One chapter in the book is dedicated to an in-depth series the Observer did that humanized members of low-income, high-crime communities during a crime spike in 1992-'93. What are your thoughts on the shrinking size of newsrooms today, making such projects difficult?
I think the dearth of local news in medium-sized cities around America is a huge problem. One thing the Observer was able to do for years was give this community a shared narrative. And even when we didn't agree politically, we kind of had some of the same facts to talk about, and that's missing now, and that really concerns me.
I definitely worry that we're all looking at different narratives and some of them are polar opposite.
Religion plays such a large role in this book. Are you religious?
I would say I'm not a big believer, no.
What is it like as a reporter who needs to source information and fact-check things to be reporting on someone who regularly claims to be communicating with God?

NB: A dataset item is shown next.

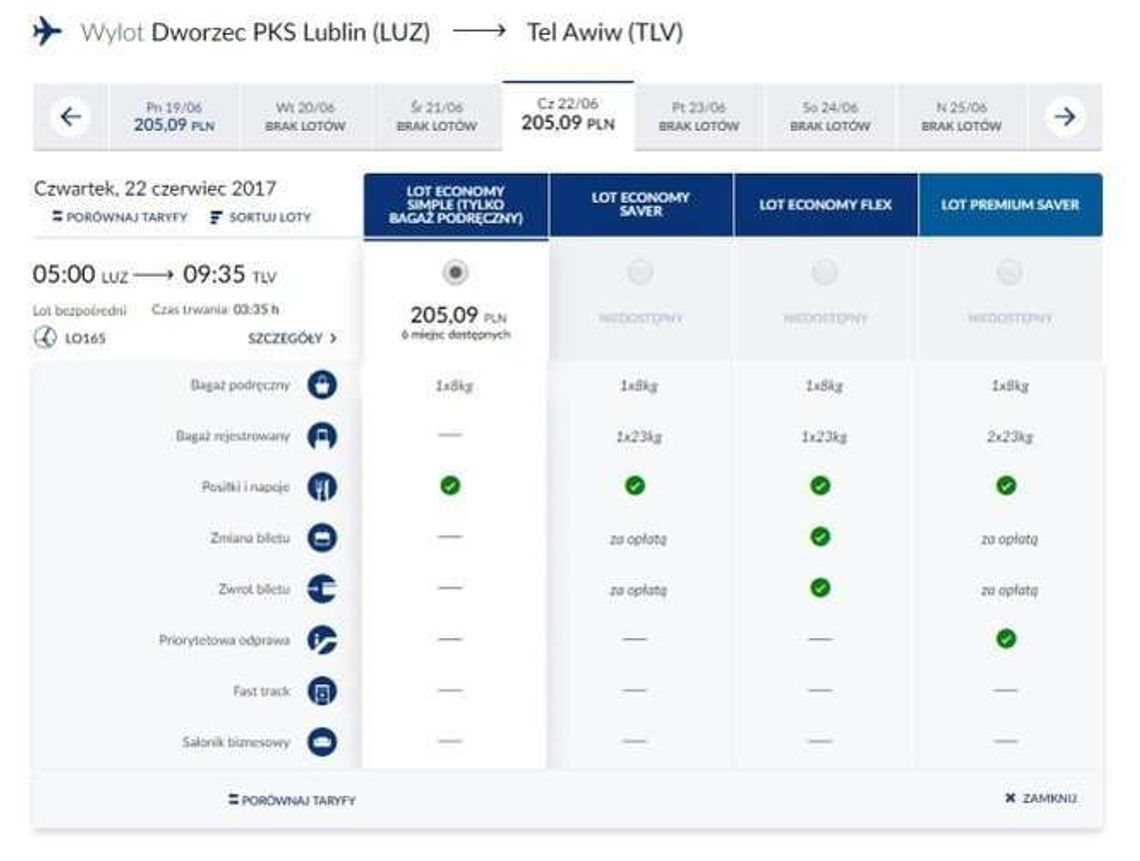Click the hand baggage icon
1140x861 pixels.
tap(321, 385)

I'm a pretty literal, fact-based kind of gal. I wouldn't say I was wary, and I hope I didn't come across as wary, it was more that this is foreign to me. This is not in my world. But I respected his faith and the fact that God talks to him.

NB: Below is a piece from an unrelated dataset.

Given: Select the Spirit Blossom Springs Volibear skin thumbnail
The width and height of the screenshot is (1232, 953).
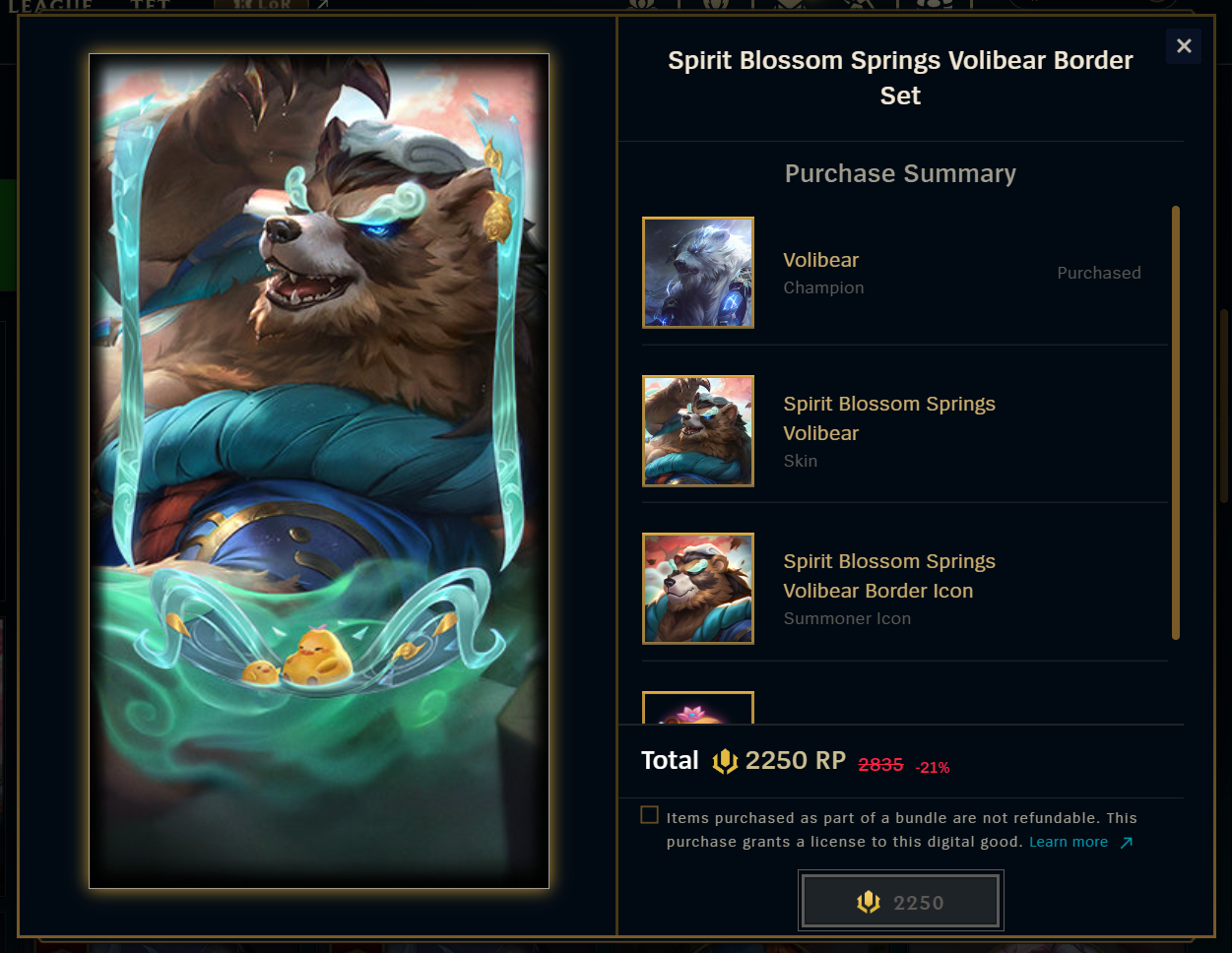Looking at the screenshot, I should click(x=698, y=431).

I've never felt that myself, but I actually found a book by an academic [When God Talks Back by Tanya Luhrmann] who has explored this whole idea, and maybe 20 percent of the population says that God has talked to them. I thought she really explained it in a very respectful and interesting way.
I'm hoping this book has a broad readership, and I figure that some of the people reading this book are going to be like me, and I couldn't just go, "Well, and then God spoke to him again," so I needed to kind of unpack that and tell them what I thought about it, and then what research says, which is that this is a big thing.
One of the hardest-hitting quotes in the book comes from you, near the end, discussing the many panel discussions and task forces that have formed since the Charlotte Uprising in 2016. You say, "If conversation alone could transform a place, Charlotte would be a burgeoning utopia." Do you feel like these activities and discussions are setting us on a better track?
I think they are bringing us somewhere. I worry sometimes that there's a lot of people who go to many panels, and there's a lot of people who don't have any idea.
We are seeing some progress. Even since I finished the book, I think there's been some more progress on affordable housing.
That said, what is needed is so huge. What I worry about is we're going to do a few projects and then people are going to get tired of it and then move on, when what we really need is a transformation that requires a much longer-term commitment.